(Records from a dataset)

--- START ---

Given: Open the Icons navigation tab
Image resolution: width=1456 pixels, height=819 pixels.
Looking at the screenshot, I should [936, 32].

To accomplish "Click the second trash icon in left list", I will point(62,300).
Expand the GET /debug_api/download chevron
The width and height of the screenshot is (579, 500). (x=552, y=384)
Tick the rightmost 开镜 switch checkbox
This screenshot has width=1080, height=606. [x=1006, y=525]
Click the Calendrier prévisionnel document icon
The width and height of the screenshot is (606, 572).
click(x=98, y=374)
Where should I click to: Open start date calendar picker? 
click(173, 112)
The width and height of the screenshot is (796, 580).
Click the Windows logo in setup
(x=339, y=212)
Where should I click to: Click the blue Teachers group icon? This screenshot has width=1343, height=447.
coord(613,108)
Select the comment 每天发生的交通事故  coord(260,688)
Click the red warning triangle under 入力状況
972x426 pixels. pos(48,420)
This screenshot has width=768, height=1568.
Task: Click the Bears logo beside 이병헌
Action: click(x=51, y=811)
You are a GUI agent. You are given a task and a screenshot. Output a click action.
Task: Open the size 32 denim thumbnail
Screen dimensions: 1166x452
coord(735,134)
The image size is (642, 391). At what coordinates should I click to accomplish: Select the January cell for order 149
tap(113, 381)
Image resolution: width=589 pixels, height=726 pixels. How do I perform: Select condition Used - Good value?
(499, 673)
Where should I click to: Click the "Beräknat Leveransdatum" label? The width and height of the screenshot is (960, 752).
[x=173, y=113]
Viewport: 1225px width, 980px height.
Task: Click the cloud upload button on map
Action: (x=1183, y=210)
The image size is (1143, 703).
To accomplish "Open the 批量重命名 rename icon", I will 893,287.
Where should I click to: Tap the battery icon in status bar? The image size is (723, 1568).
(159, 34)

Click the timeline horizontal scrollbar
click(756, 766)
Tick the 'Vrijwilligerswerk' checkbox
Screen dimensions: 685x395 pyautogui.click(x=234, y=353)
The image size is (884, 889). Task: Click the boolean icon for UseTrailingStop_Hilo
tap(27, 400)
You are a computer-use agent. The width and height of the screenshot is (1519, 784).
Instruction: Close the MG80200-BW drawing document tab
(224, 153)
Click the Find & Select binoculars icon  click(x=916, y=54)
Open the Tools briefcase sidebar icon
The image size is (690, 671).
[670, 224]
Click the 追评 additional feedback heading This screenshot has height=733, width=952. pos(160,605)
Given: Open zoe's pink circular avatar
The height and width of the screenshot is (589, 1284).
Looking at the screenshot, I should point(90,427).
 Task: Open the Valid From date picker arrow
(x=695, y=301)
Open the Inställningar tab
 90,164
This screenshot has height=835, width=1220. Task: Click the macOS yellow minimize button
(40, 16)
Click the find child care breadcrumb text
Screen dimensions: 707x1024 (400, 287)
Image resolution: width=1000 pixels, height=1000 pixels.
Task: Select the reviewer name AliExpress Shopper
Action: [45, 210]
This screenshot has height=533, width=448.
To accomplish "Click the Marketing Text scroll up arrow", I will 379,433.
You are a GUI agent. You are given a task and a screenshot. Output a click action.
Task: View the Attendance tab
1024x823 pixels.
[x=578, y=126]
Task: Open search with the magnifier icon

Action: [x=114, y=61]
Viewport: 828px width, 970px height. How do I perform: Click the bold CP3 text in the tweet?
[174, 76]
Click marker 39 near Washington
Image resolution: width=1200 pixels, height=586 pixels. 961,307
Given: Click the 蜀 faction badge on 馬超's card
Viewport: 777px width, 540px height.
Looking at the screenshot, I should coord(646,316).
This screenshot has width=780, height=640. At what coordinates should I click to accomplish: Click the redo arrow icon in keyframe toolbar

--- END ---

• Exercise details: Give the records again, complete and exact.

• Expected output:
Given: Open the Icons navigation tab
Image resolution: width=1456 pixels, height=819 pixels.
Looking at the screenshot, I should [936, 32].

To accomplish "Click the second trash icon in left list", I will point(62,300).
Expand the GET /debug_api/download chevron
The width and height of the screenshot is (579, 500). (x=552, y=384)
Tick the rightmost 开镜 switch checkbox
This screenshot has width=1080, height=606. [x=1006, y=525]
Click the Calendrier prévisionnel document icon
The width and height of the screenshot is (606, 572).
click(x=98, y=374)
Where should I click to: Open start date calendar picker? 
click(173, 112)
The width and height of the screenshot is (796, 580).
Click the Windows logo in setup
(x=339, y=212)
Where should I click to: Click the blue Teachers group icon? This screenshot has width=1343, height=447.
coord(613,108)
Select the comment 每天发生的交通事故  coord(260,688)
Click the red warning triangle under 入力状況
972x426 pixels. pos(48,420)
This screenshot has width=768, height=1568.
Task: Click the Bears logo beside 이병헌
Action: click(x=51, y=811)
You are a GUI agent. You are given a task and a screenshot. Output a click action.
Task: Open the size 32 denim thumbnail
Screen dimensions: 1166x452
coord(735,134)
The image size is (642, 391). At what coordinates should I click to accomplish: Select the January cell for order 149
tap(113, 381)
Image resolution: width=589 pixels, height=726 pixels. How do I perform: Select condition Used - Good value?
(499, 673)
Where should I click to: Click the "Beräknat Leveransdatum" label? The width and height of the screenshot is (960, 752).
[x=173, y=113]
Viewport: 1225px width, 980px height.
Task: Click the cloud upload button on map
Action: (x=1183, y=210)
The image size is (1143, 703).
To accomplish "Open the 批量重命名 rename icon", I will 893,287.
Where should I click to: Tap the battery icon in status bar? The image size is (723, 1568).
(159, 34)

Click the timeline horizontal scrollbar
click(756, 766)
Tick the 'Vrijwilligerswerk' checkbox
Screen dimensions: 685x395 pyautogui.click(x=234, y=353)
The image size is (884, 889). Task: Click the boolean icon for UseTrailingStop_Hilo
tap(27, 400)
You are a computer-use agent. The width and height of the screenshot is (1519, 784).
Instruction: Close the MG80200-BW drawing document tab
(224, 153)
Click the Find & Select binoculars icon  click(x=916, y=54)
Open the Tools briefcase sidebar icon
The image size is (690, 671).
[670, 224]
Click the 追评 additional feedback heading This screenshot has height=733, width=952. pos(160,605)
Given: Open zoe's pink circular avatar
The height and width of the screenshot is (589, 1284).
Looking at the screenshot, I should point(90,427).
 Task: Open the Valid From date picker arrow
(x=695, y=301)
Open the Inställningar tab
 90,164
This screenshot has height=835, width=1220. Task: Click the macOS yellow minimize button
(40, 16)
Click the find child care breadcrumb text
Screen dimensions: 707x1024 (400, 287)
Image resolution: width=1000 pixels, height=1000 pixels.
Task: Select the reviewer name AliExpress Shopper
Action: [45, 210]
This screenshot has height=533, width=448.
To accomplish "Click the Marketing Text scroll up arrow", I will 379,433.
You are a GUI agent. You are given a task and a screenshot. Output a click action.
Task: View the Attendance tab
1024x823 pixels.
[x=578, y=126]
Task: Open search with the magnifier icon

Action: [x=114, y=61]
Viewport: 828px width, 970px height. How do I perform: Click the bold CP3 text in the tweet?
[174, 76]
Click marker 39 near Washington
Image resolution: width=1200 pixels, height=586 pixels. 961,307
Given: Click the 蜀 faction badge on 馬超's card
Viewport: 777px width, 540px height.
Looking at the screenshot, I should coord(646,316).
This screenshot has width=780, height=640. At what coordinates should I click to accomplish: Click the redo arrow icon in keyframe toolbar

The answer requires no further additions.